▶ _Given task 1_:
Rewrite the part of the parser post that opens with the words "# Functions" and closes with "t.lexer.skip(1)", putting "Unexpected character" in place of "Illegal character".
▶ _Given task 2_:
Summarize the parser post in two sentences.
▶ _Given task 3_:
Continue the parser post from the point where it stops.

0

I'm writing a string parser to do something akin to Patsy

I've got the operators working (:, +, -, /, etc.) but I can't seem to get functions working. I'm only copy-pasting the functions directly related

from ply import yacc, lex


em_data = {'a': ['a1', 'a1', 'a2', 'a2', 'a1', 'a1', 'a2', 'a2'],
           'b': ['b1', 'b2', 'b1', 'b2', 'b1', 'b2', 'b1', 'b2'],
           'x1': [1.76405235, 0.40015721, 0.97873798, 2.2408932, 1.86755799,
                                   -0.97727788, 0.95008842, -0.15135721],
           'x2': [-0.10321885, 0.4105985, 0.14404357, 1.45427351, 0.76103773,
                                   0.12167502, 0.44386323, 0.33367433],
           'y': [1.49407907, -0.20515826, 0.3130677, -0.85409574, -2.55298982,
                                  0.6536186, 0.8644362, -0.74216502],
           'z': [2.26975462, -1.45436567, 0.04575852, -0.18718385, 1.53277921,
                                  1.46935877, 0.15494743, 0.37816252]}

########################################
# define all the tokens we will need
########################################
tokens = (
    # Atomics
    "NAME",  # Feature names
    "NUMBER",  # Numeric numbers

    # Binary Ops
    "RELATIONSHIP",  # y ~ x : end result is a tuple of (y, x)

    # Symbols
    "LPAREN",
    "RPAREN",

    # Functions
    "C"  # Expands vector elements into 1-hot
)

########################################
# Building the regexps
########################################

def t_error(t):
    print("Illegal character '%s'" % t.value[0])
    t.lexer.skip(1)

▶ _Given information_:
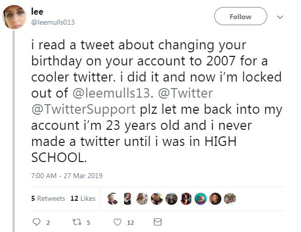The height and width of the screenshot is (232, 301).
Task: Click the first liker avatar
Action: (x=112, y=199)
* * *
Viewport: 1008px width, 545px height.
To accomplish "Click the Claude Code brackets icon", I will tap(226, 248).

▶ _Task answer 1_:
# Functions
    "C"  # Expands vector elements into 1-hot
)

########################################
# Building the regexps
########################################

def t_error(t):
    print("Unexpected character '%s'" % t.value[0])
    t.lexer.skip(1)

▶ _Task answer 2_:
The writer is building a string parser similar to Patsy and has operators such as :, +, -, and / working, but cannot get functions to work. The code shared imports yacc and lex from ply and defines sample data, a tuple of tokens that includes a "C" function token for expanding vector elements into 1-hot, and an error handler that reports illegal characters and skips them.

▶ _Task answer 3_:
t_ignore = ' '

# Atomics
t_NAME = r'[a-zA-Z_][a-zA-Z0-9_]*'

def t_NUMBER(t):
    r'\d+'
    t.value = str(t.value)
    return t

t_LPAREN = r'\('
t_RPAREN = r'\)'
t_C = r'C'

########################################
# Define the parser
########################################

lex.lex(debug=True)

precedence = (
    ("left", "RELATIONSHIP"),
    ("left", "C")
)

My parser is then

precedence = (
    ("left", "RELATIONSHIP"),
    ("left", "C")
)


def p_expression_group(p):
    "expression : LPAREN expression RPAREN"
    p[0] = p[2]

def p_expression_number(p):
    "expression : NUMBER"
    p[0] = p[1]

def p_expression_name(p):
    "expression : NAME"
    if p[1] not in em_data:
        raise RuntimeError(f"Term: {p[1]} not found in dataset lookup")

    p[0] = p[1]

def p_error(p):
    print(f"Syntax error at {p.value!r}")

def p_C(p):
    "statement : C LPAREN expression RPAREN"
    print("got in here!")


if __name__ == '__main__':
    s = "C(a)"
    yacc.yacc()
    yacc.parse(s)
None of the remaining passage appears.